* [STATED GOAL]:
Quote every line of the items below verbatim, leaving out the pictures.

* [DATASET CONTENT]:

☆ ☆ ☆

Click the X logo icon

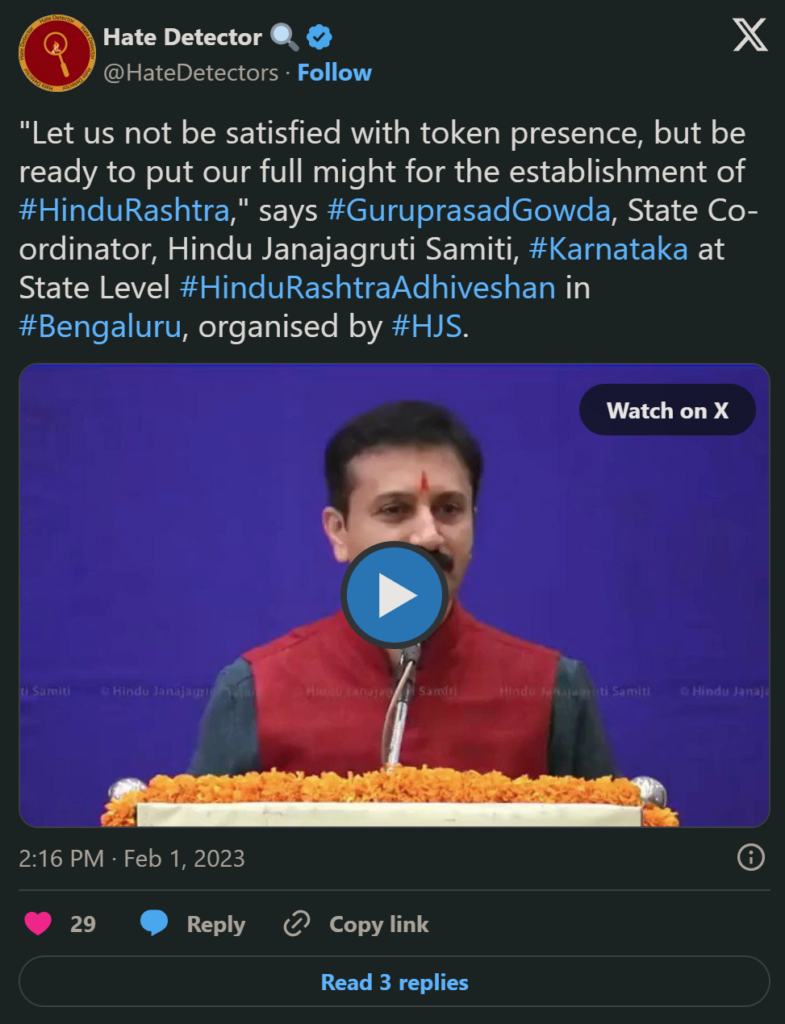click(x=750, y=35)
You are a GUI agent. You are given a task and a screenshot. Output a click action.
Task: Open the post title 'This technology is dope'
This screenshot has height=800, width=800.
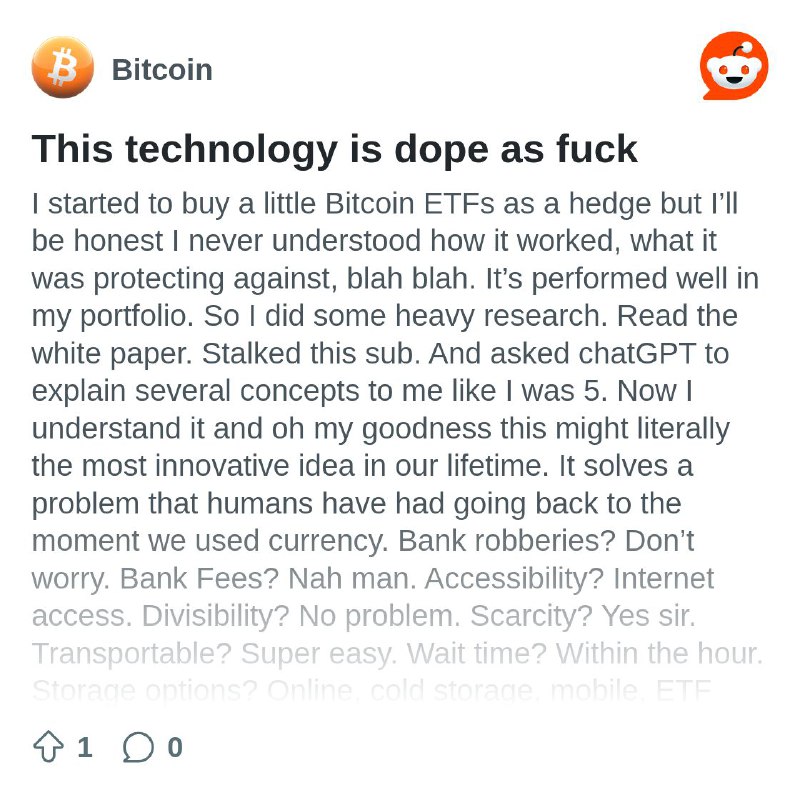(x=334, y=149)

☆ ☆ ☆

* [FULL ANSWER]:
Click the X logo icon

click(x=750, y=35)
You are a GUI agent. You are given a task and a screenshot. Output a click action.
Task: Open the post title 'This technology is dope'
This screenshot has height=800, width=800.
(x=334, y=149)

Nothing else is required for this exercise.